---------- Exercise data ----------

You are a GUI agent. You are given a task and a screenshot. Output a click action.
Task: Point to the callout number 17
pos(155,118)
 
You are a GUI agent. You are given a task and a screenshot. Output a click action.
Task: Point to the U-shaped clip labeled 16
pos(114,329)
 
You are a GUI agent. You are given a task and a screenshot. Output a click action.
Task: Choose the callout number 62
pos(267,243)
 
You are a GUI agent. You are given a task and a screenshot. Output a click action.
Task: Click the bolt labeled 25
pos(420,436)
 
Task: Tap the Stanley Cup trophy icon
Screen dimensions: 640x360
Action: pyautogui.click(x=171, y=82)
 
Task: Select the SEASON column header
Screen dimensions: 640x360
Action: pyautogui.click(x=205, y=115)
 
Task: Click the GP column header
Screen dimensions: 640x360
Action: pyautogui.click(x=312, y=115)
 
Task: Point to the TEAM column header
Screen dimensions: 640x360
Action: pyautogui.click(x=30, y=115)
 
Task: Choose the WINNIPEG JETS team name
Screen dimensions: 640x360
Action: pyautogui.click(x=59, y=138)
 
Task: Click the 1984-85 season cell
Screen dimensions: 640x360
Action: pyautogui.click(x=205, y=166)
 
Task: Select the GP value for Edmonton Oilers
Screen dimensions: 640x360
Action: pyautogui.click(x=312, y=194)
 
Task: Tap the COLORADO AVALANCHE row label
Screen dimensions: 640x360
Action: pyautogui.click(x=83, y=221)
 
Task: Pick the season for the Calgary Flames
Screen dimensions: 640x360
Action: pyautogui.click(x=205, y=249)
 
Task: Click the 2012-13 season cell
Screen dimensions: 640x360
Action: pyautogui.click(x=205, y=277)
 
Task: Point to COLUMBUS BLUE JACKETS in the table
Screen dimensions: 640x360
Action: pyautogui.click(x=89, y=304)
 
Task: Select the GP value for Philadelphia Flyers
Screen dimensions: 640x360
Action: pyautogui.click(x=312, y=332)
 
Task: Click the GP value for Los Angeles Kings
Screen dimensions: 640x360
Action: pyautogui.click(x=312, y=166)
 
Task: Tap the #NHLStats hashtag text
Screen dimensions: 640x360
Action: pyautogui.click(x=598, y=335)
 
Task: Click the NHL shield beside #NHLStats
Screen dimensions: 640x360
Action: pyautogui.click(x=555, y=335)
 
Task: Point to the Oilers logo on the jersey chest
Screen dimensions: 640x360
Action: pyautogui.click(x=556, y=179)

----------

- To do
Please quote the rows above, from their first line through the line containing "Action: pyautogui.click(x=312, y=194)", including both of those lines.

- Task output
You are a GUI agent. You are given a task and a screenshot. Output a click action.
Task: Point to the callout number 17
pos(155,118)
 
You are a GUI agent. You are given a task and a screenshot. Output a click action.
Task: Point to the U-shaped clip labeled 16
pos(114,329)
 
You are a GUI agent. You are given a task and a screenshot. Output a click action.
Task: Choose the callout number 62
pos(267,243)
 
You are a GUI agent. You are given a task and a screenshot. Output a click action.
Task: Click the bolt labeled 25
pos(420,436)
 
Task: Tap the Stanley Cup trophy icon
Screen dimensions: 640x360
Action: pyautogui.click(x=171, y=82)
 
Task: Select the SEASON column header
Screen dimensions: 640x360
Action: pyautogui.click(x=205, y=115)
 
Task: Click the GP column header
Screen dimensions: 640x360
Action: pyautogui.click(x=312, y=115)
 
Task: Point to the TEAM column header
Screen dimensions: 640x360
Action: pyautogui.click(x=30, y=115)
 
Task: Choose the WINNIPEG JETS team name
Screen dimensions: 640x360
Action: pyautogui.click(x=59, y=138)
 
Task: Click the 1984-85 season cell
Screen dimensions: 640x360
Action: pyautogui.click(x=205, y=166)
 
Task: Select the GP value for Edmonton Oilers
Screen dimensions: 640x360
Action: pyautogui.click(x=312, y=194)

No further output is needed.